Dutch pension funds ABP, Heerlen, and PGGM, Zeist, agreed to sell NIB Capital to an international group of investors led by private equity firm J.C. Flowers for €2.1 billion ($2.59 billion), according to a joint statement issued by the involved parties. ABP, with €180 billion in assets under management, and PGGM, with about €65 billion in assets, each hold a 50% stake in NIB Capital. The purchase price would include a €300 million dividend payment due to shareholders this year. The parties signed the sale agreement today, and the deal is expected to close by the end of the year, subject to regulatory approval.
The deal is the result of a "strategic review" initiated by the managing board of NIB Capital in the second half of 2004, according to the statement, which noted there will be no changes to NIB Capital's managing board.

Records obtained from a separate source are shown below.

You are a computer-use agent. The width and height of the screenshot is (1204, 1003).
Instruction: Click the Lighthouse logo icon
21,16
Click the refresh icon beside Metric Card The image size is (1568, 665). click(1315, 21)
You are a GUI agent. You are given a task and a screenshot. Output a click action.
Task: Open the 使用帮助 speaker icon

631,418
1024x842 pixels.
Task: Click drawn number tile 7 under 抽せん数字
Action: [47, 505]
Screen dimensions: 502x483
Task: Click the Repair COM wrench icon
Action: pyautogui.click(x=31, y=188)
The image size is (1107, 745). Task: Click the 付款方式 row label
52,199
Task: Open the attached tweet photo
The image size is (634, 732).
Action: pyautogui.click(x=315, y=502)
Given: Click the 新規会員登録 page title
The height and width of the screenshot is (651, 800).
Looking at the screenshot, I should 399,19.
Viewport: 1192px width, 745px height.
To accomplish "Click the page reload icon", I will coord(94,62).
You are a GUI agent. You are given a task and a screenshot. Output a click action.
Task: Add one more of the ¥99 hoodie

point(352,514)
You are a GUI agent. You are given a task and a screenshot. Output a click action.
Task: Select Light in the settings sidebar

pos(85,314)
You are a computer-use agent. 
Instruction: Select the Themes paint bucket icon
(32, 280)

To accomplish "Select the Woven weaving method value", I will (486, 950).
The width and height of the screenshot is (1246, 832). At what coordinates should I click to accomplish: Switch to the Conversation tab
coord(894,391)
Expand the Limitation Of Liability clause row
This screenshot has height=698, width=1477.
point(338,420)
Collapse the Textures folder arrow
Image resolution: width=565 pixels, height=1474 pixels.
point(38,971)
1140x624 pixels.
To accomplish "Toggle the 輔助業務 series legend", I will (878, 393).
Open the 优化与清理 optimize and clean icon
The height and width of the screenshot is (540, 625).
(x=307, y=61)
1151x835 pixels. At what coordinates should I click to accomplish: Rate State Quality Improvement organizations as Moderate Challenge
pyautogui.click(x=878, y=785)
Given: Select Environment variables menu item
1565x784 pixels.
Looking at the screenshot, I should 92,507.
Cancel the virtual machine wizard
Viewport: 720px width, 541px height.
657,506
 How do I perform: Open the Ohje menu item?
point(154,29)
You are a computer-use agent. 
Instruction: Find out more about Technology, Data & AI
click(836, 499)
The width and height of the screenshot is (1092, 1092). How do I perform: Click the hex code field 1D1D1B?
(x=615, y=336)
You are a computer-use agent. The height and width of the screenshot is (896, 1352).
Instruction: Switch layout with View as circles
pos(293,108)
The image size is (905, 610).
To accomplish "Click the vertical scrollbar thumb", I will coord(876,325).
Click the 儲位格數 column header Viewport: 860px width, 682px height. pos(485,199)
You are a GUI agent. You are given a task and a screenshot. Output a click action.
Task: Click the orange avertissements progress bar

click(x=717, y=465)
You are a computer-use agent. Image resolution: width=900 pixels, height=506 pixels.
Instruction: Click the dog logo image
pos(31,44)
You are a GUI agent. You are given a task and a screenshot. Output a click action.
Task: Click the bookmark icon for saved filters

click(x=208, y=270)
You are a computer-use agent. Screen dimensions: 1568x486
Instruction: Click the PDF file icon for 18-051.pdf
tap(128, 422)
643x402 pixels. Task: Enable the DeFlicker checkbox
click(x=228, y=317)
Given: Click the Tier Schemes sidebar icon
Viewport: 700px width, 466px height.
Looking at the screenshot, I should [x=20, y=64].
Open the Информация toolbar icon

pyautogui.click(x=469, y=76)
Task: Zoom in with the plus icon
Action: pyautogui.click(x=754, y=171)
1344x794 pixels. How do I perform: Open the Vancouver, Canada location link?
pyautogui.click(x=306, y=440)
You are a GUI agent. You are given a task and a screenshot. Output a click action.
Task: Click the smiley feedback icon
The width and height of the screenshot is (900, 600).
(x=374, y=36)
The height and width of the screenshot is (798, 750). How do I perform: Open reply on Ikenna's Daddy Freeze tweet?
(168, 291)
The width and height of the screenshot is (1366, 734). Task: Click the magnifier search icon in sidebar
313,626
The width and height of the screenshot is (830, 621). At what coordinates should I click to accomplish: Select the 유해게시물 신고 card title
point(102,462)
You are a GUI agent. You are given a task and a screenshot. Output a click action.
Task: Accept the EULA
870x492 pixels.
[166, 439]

Michael Enthoven will remain chairman.
The proposed purchase group "is committed to support the growth of our business model and will allow us to continue the strategic direction we have set out for ourselves," Mr. Enthoven said in the statement. Roderick Munsters, CIO of ABP, and Else Bos, CIO of PGGM, both noted in the statement that the deal is the best option for NIB Capital's future growth. Officials at J.C. Flowers believe "NIB Capital's employees are a great asset," J. Christopher Flowers, chairman of J.C. Flowers, said in the joint statement.
Goldman Sachs is NIB Capital's financial adviser for the proposed transaction; Morgan Stanley is assisting the two pension funds and ABN AMRO is assisting J.C. Flowers.